A well-organized gang is believed to include the former
Over the past four years, soldiers in the Baltic States have been searching for ports and docks, stealing marine equipment, everything from gasoline containers to outboard motors and inflatable boats.
Scouts disguised as tourists visit the port, gardai believes that they will record the location on GPS and then hand it over to the team with engineering experience who will steal the equipment.
The equipment was collected and exported to the growing and unregulated leisure boating market in Eastern Europe.
Other gangs are involved in high theft and destruction-value cars.
These gangs have electronic devices that replicate key signals, allowing them to turn on the car.
Then, when they drive to the mechanic to remove the yard of the car, they use the GSM/cell phone jammers to stop the satellite from tracking the signal.
The gangs are believed to be part of a major network that involves exporting damaged cars from the UK to Eastern Europe, where they are repaired and returned to the UK for sale.
Criminals in Vietnam and China are behind the marijuana network.
Houses across the country, which has been the subject of much publicity in recent years.
They chose Ireland, Gardai said, especially because our right to automatically get bail means it\'s just a fee to get caught.
Men and women who take care of these plants usually owe debts to gangs, are actually slaves, and are treated as one-off by gangs.
Eastern European gangs have also introduced new technologies to Ireland to help them rob businesses across the country.
Three years ago, gardai found out that they also used mobile phone spam.
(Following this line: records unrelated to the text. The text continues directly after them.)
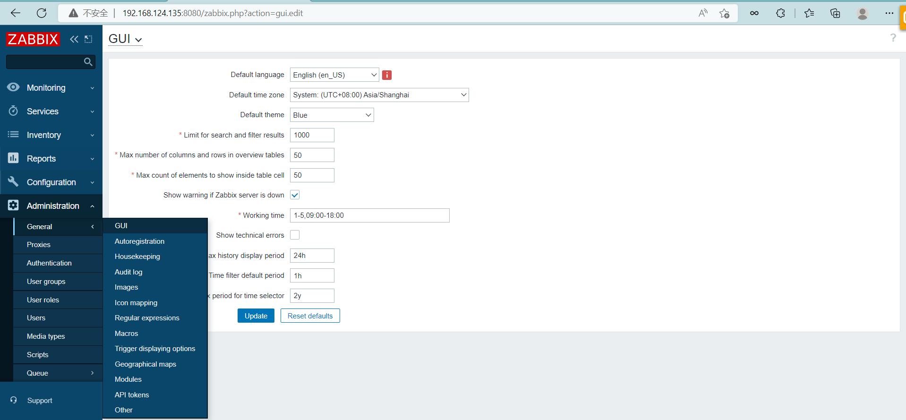906x420 pixels.
Task: Open Trigger displaying options menu entry
Action: pyautogui.click(x=155, y=349)
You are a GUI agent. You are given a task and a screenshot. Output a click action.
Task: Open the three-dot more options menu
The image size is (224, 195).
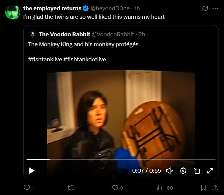tap(215, 8)
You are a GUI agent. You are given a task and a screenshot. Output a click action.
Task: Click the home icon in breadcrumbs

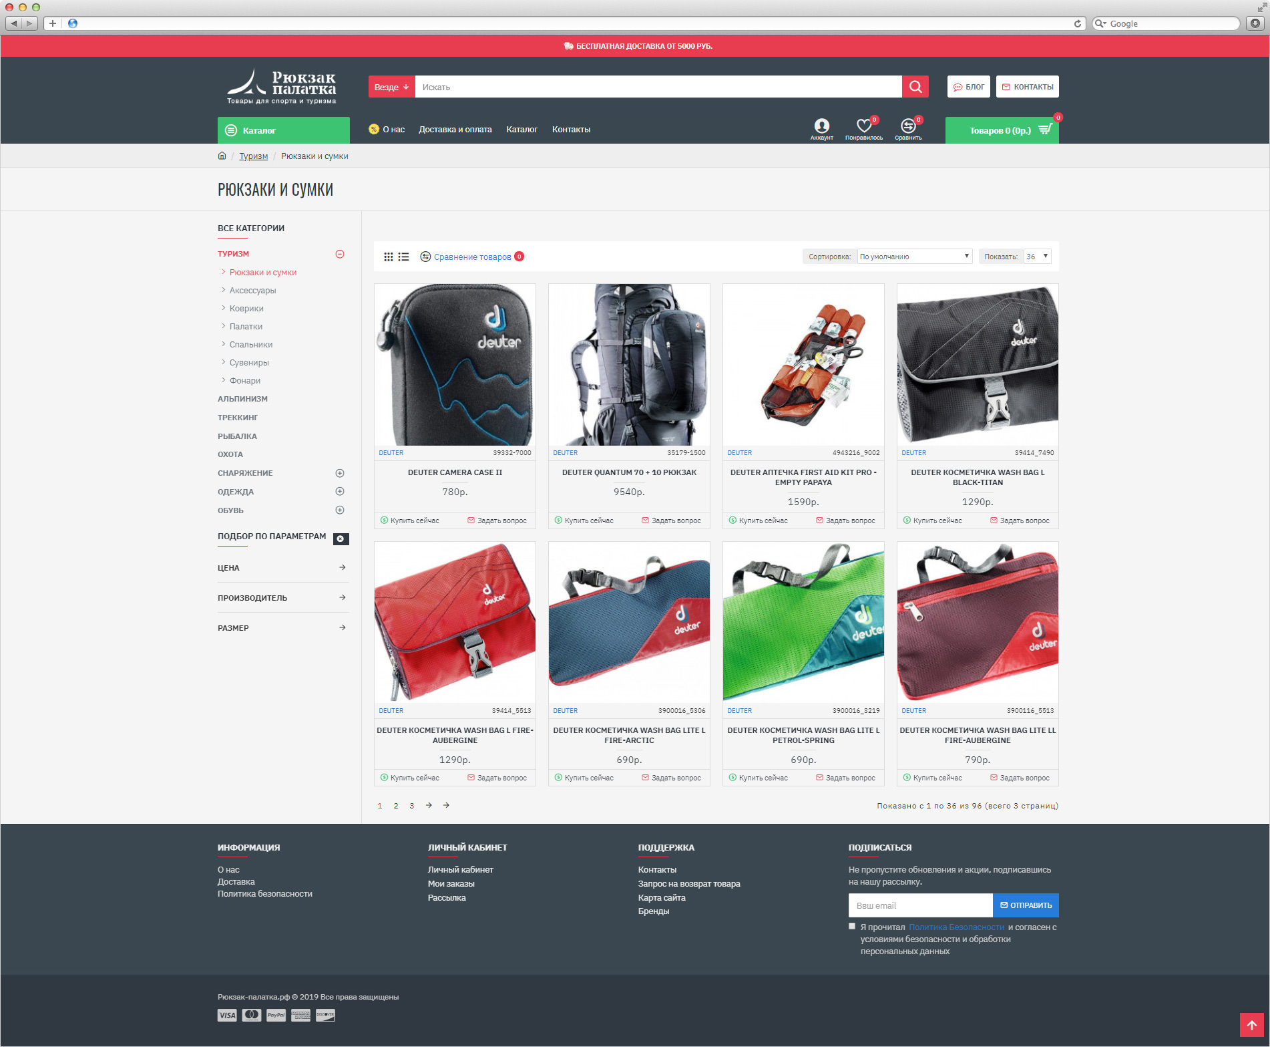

Pass alarm system using land and mobile devices (GSM)
Communication of alarm-
Monitoring station.
These spammers, which can now be used on the Internet, have actually made Ireland\'s 400,000 alarm systems that rely on GSM signals redundant. One gang of ex-
Army from Kosovo and Afghanistan at 18-
Monthly looting spree in the south and south
In the eastern part of the country in 2010.
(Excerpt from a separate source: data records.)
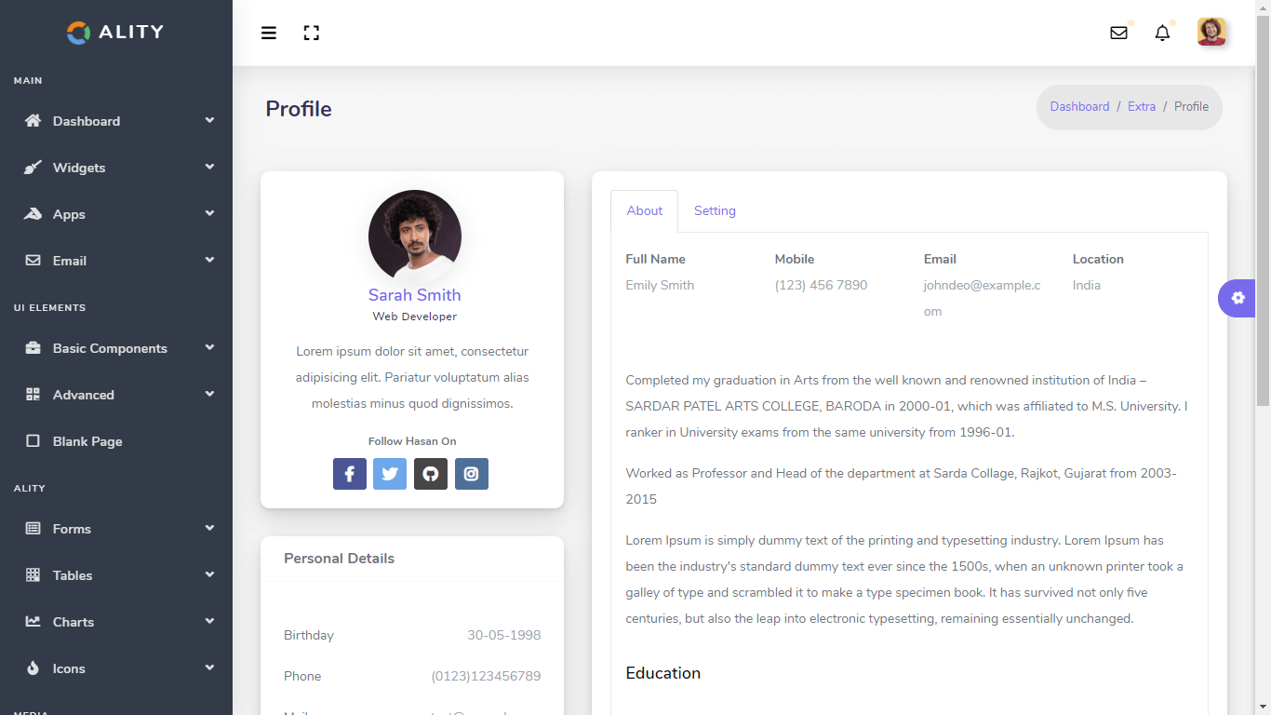Viewport: 1271px width, 715px height.
Task: Open Sarah Smith's Facebook link
Action: [350, 474]
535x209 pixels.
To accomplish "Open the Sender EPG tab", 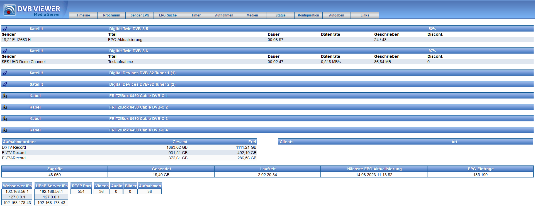I will (x=140, y=15).
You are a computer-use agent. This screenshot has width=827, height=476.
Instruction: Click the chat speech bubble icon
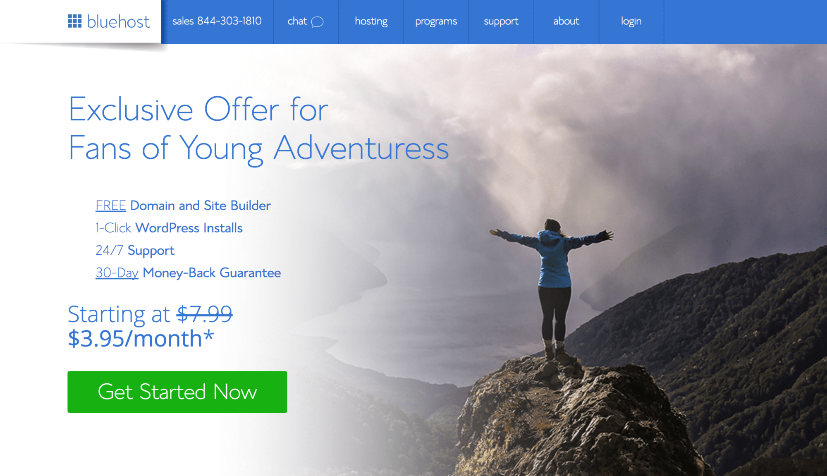pyautogui.click(x=317, y=22)
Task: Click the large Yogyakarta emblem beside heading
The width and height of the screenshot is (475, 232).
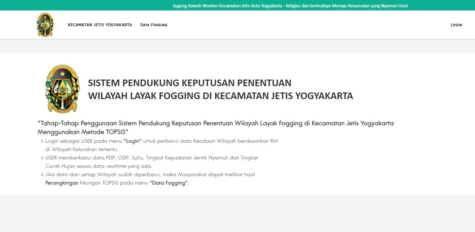Action: pyautogui.click(x=62, y=89)

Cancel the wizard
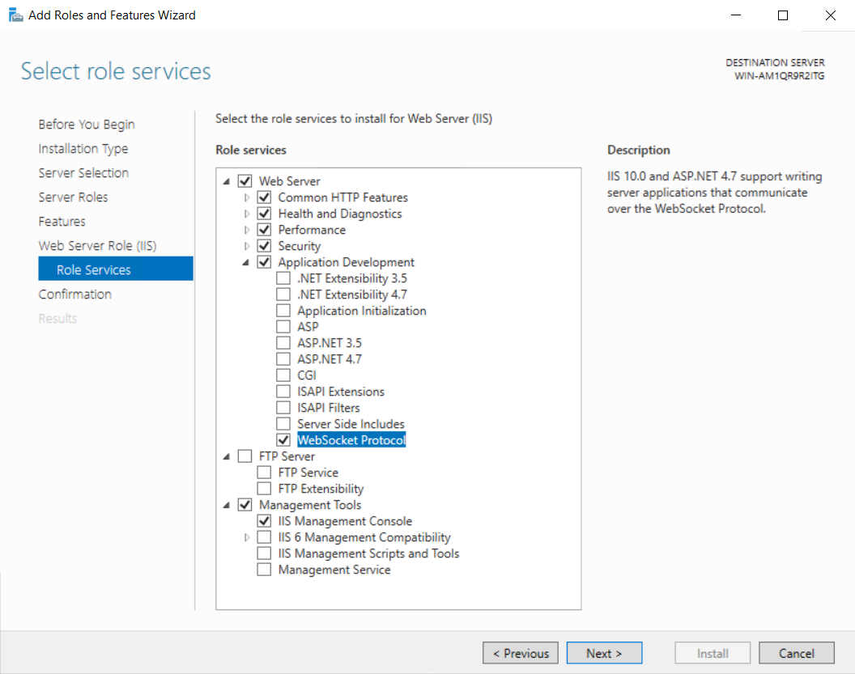796,654
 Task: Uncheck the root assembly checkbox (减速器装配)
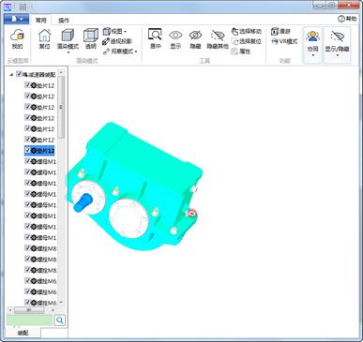[19, 74]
They use spam to block alarm signals in dozens of late nightsNight robbery
Gangs in the Baltic states are also former
The military is also using the same technology to rob businesses across the country.
These forms of robbery have become so prevalent that insurance companies have been advising customers that they must change their alarms to make them less vulnerable.
A Dublin security company believes that the threat of GSM interceptors is increasing so much that it has returned to the old version
Radio signal.
Derek Mooney, director of operations security services in Dublin, said the arrival and spread of GSM interceptors led his company to launch for a long time
The radio signal in its alarm system.
He said: \"It was Eastern European people who brought these spam here, the first time they were discovered in 2011.
We are aware of the need to fight back.
In Ireland, GSM is used by the vast majority of alarm devices, and they are vulnerable.
\"What started using them was very complex Eastern European gangs, but our own bandits have started using them, and now they are used all over the country.
Insurance companies are guiding the upgrading of large retail companies and shopping malls.
\"The Minister of Justice has the right to expel persons deemed to be\" acting in a manner that endangers public order or security \", including EU citizens.
However, having a criminal record is not in itself a reason to be asked to leave.
However, gardai and legal sources say there seems to be relatively little effort to detect and expel serious foreign offenders.
Most of the people facing expulsion appealed to the high court, and there were no known criminal convictions here or abroad.
In the past two years, cases before the immigration court included a Ahmadi Muslim woman from Pakistan who received a master\'s degree in economics and a young Nigerian woman who studied accounting in Dublin, she is considered to have violated her asylum conditions because she has a parttime job.
Sources say \"professional\" foreign criminals continue to commit crimes after being released on bail and only leave when the court has been delayed for many years before they finally face imprisonment.
At this point, they moved to another EU country where they were free to come back when they felt safe, usually with a new identity.